**Required task:** Reproduce each of the rows below word for word, leaving the pictures out of your answer.

**Records shown:**
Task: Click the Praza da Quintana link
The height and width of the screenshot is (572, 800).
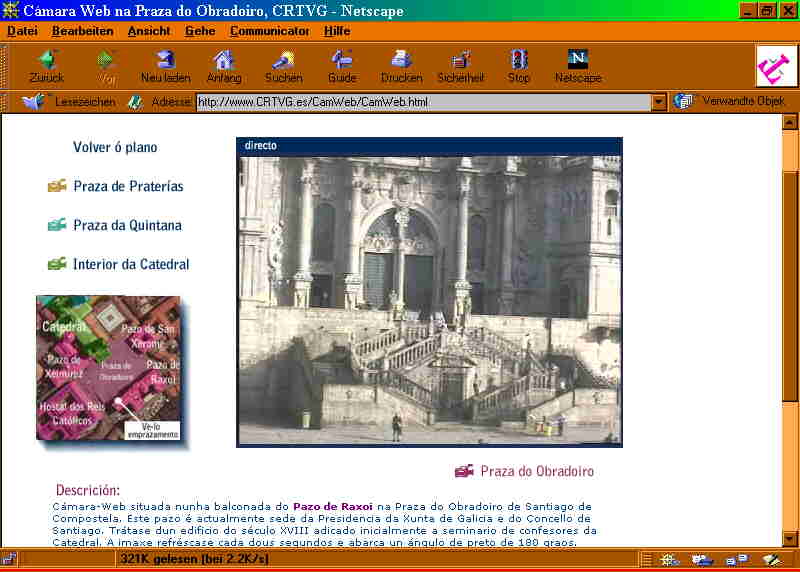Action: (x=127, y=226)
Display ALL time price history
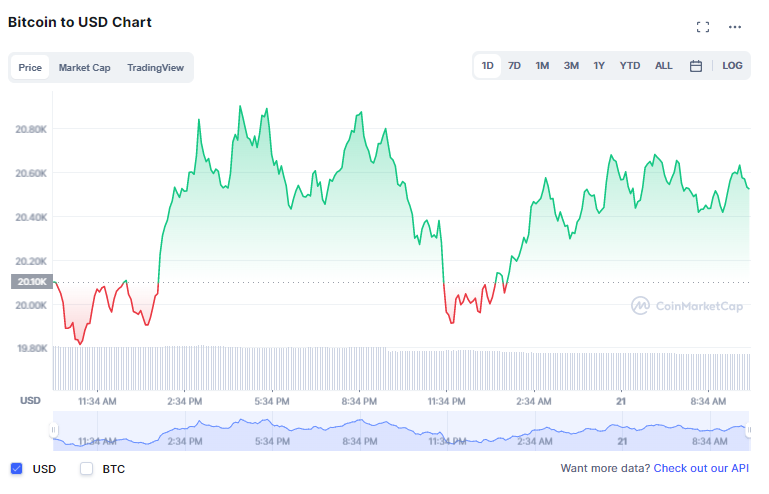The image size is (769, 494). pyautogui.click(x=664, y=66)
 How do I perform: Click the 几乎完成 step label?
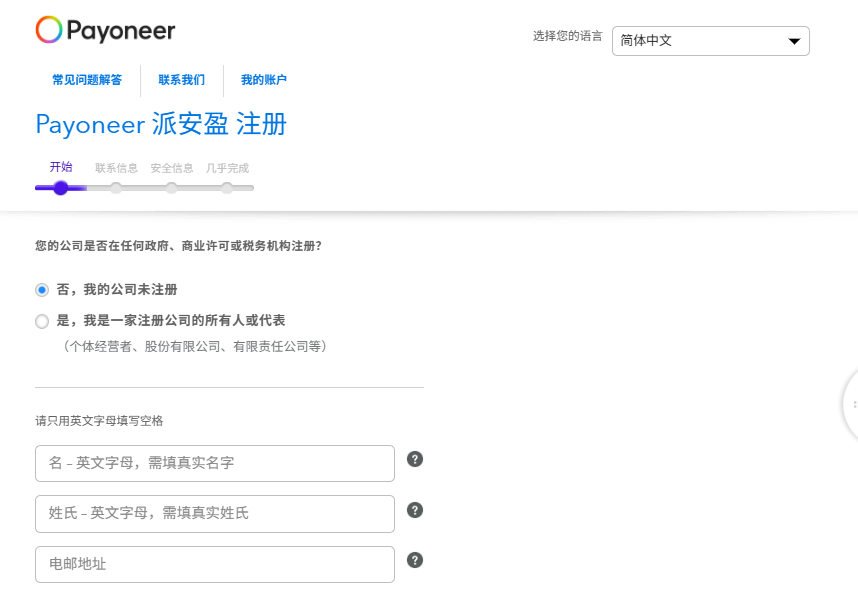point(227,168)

**Solution to the problem:**
Task: Click the Praza da Quintana link
The height and width of the screenshot is (572, 800).
Action: (x=127, y=226)
Display ALL time price history
The image size is (769, 494). pyautogui.click(x=664, y=66)
 How do I perform: Click the 几乎完成 step label?
point(227,168)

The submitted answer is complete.